- canker endemic in cocoa, mining and fisheries sector
- Rainforest Alliance moves to curb menace
About 770,000 children are engaged in child labour within Ghana’s agriculture value chain, particularly in cocoa production where 92 percent of these minors are exposed to at least one form of hazardous labour, the United States Department of Labour has said.
Conversely, data from the United Nations International Children’s Emergency Fund (UNICEF) have also estimated that child labour is a significant problem in Ghana and is affecting almost two million children in sectors including general agriculture, mining and fisheries.
On the global scene, a recent report published by the International Labour Organisation and UNICEF estimates that child labour numbers have risen to 160 million worldwide – an increase of 8.4 million children in just four years. An additional nine million children are also thought to be at risk due to the impact of COVID-19, which saw many schools shut down around the globe.
UNICEF said what has not changed is that most of these children work in agriculture. Out of the 160 million child labour cases globally, 112 million children are in agriculture; with the Fund emphasising that over three-quarters of all children aged 5 to 11 in child labour work in agriculture.
But the Rainforest Alliance (RA), an international non-profit organisation working at the intersection of business, agriculture and forests to make responsible business the new normal in Ghana, has indicated that tackling forced and child labour in the country’s cocoa and goldmining sectors is a shared responsibility for all.
RA maintains that not all children’s work on farms is harmful, and that safe and age-appropriate tasks – out of school hours – on a parent’s farm can be a great way for children to earn pocket money and gain important skills.
The organisation however said the line is crossed when children perform hazardous work that is likely to harm their health or limit their education. This, according to RA, is rather on the increase as more children are out of school due to the rise in forced and child labour.
In the gold sector, Human Rights Watch said the prevalence of worst forms of child labour (WFCL) in Western, Central and Ashanti Regions sees thousands of children working in artisanal gold mines in hazardous and sometimes life-threatening conditions. Most children found in child labour are aged 15-17 and live with their extended family members. Many are registered in school but attend irregularly.
‘Yen ne mmofra no nti’ project
Speaking to the B&FT at the launch of ‘Yen ne mmofra no nti’ – a project by the Rainforest Alliance to tackle forced and child labour in Ghanaian cocoa and goldmining sectors – Country Director of RA, Kwame Osei, said while progress has been made in the production of many commonly traded goods, cocoa, bananas, palm oil, gold and timber, some systemic challenges such as child labour, forced labour and gender inequality, just to mention a few, still exist in these supply chains.

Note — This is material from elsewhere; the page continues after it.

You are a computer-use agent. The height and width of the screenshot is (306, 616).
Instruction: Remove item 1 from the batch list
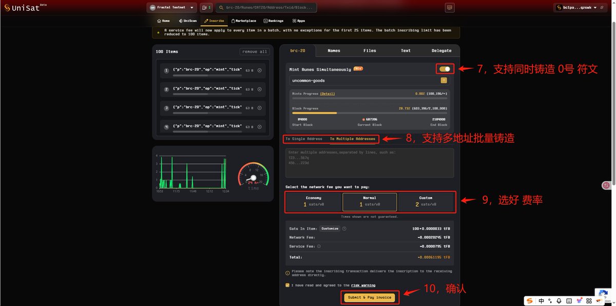click(x=259, y=71)
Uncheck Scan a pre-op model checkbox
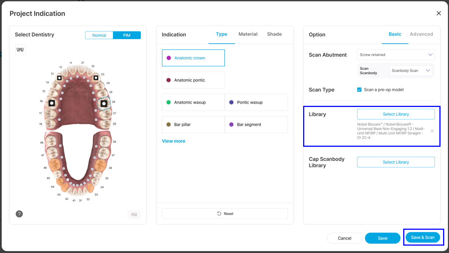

Kwame Osei said the ‘Yen ne mmofra no nti’ is funded by the Norwegian Agency for Development Cooperation (NORAD) and designed to increase awareness and engage 12,500 vulnerable individuals including children, youth, men and women to ensure economic resilience.
The project will also ensure the uptake and implementation of gender-sensitive best practices of 120 selected cocoa cooperatives, companies and gold mining associations covering over 300,000 members by end of 2024.
“At the end of the project, cocoa companies, traders, cooperatives, farmers and goldmining companies must put measures and policies into their operations to tackle worst forms of child labour, both in Ghana and Ivory Coast, while vulnerable individuals and groups become resilient in the face of recruitment to undertake child labour,” Kwame Osei disclosed as some of the expected outcomes when the project is fully implemented.
Deputy CEO of COCOBOD, Dr. Emmanuel Opoku, lauded the project and emphasised that COCOBOD is strongly against child labour and abuse in any form, and is committed to forming collaborations for fighting and halting the menace. He said COCOBOD from 2022 will unveil the cocoa marketing system to track and record production and trading in the entire cocoa value chain to monitor abuses.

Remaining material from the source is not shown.